Young age, DCIS associated with breast cancer recurrence
medwireNews: Young age and the presence of ductal carcinoma in situ (DCIS) adjacent to the primary neoplasm have a negative effect on local breast cancer control, shows the long-term follow-up of a phase III trial.
The EORTC trial, conducted from 1989–1996, randomly assigned women with early-stage breast cancer to either receive no boost or a 16 Gy boost after breast-conserving surgery and whole-breast irradiation. Of the 5569 participants, central pathology review results were available for 1616 – these women were included in the current analysis, which had a median follow-up of 18.2 years.
The cumulative incidence of ipsilateral breast cancer recurrence over 20 years in the study cohort was 15%, with a significant difference between women who did and did not receive boost radiation, at 12% and 17%, respectively.
Multivariable analysis adjusting for treatment and other confounders showed that young age and DCIS were significantly associated with ipsilateral recurrence.
The 20-year cumulative incidence of recurrence was 34% for participants aged younger than 40 years, decreasing to 14% for those aged 41–50 years, and to 11% for women older than 50 years of age.
And the rates for patients harbouring tumours with versus without DCIS were 18% and 9%, respectively, reports the team led by Conny Vrieling, MD, from Clinique des Grangettes in Geneva, Switzerland.
The researchers add that the risk associated with the presence of DCIS remained constant over the follow-up period, “emphasizing the importance of long-term follow-up”, for at least 20 years.
By contrast, women with high-grade invasive tumours had an elevated recurrence risk during the initial 5 years, after which the risk declined. Such patients should be “monitored closely”, especially early on, the study authors write in JAMA Oncology.
They also evaluated the effect of the boost radiation on recurrence in high-risk patients. For instance, among those aged less than 50 years with DCIS, receipt of a tumour bed boost versus no boost was associated with a significant 63% reduction in the risk of ipsilateral recurrence.

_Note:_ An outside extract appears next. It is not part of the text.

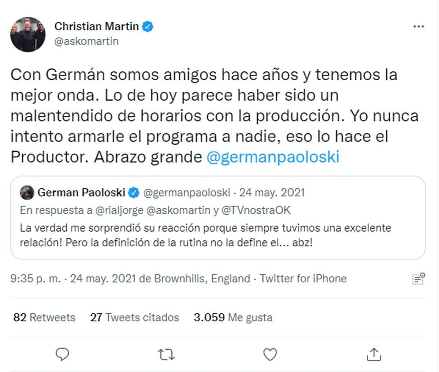Like the tweet with heart icon
The height and width of the screenshot is (372, 439).
tap(270, 354)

And the cumulative incidence of recurrence at 20 years was 15% for high-risk women who received boost radiation compared with 31% for those who did not, equating to an absolute decrease of 16%.
Noting that much has changed in breast cancer treatment since the trial was designed, the authors of a linked editorial question how best to incorporate these latest findings into clinical practice.
They observe that “certain women clearly remain at high risk” of recurrence following breast-conserving surgery, and these women – for instance, those younger than 50 years and with high-grade tumours – “should receive a boost after whole-breast radiotherapy”.
Laurie Cuttino (Virginia Commonwealth University, Richmond, USA) and Charlotte Dai Kubicky (Oregon Health & Science University, Portland, USA) conclude: “In the future, the use of molecular subtyping, radiosensitivity signatures, and other advances will likely provide more insight into which patients require radiotherapy after breast-conserving surgery, and who will benefit from higher doses to the tumor bed.”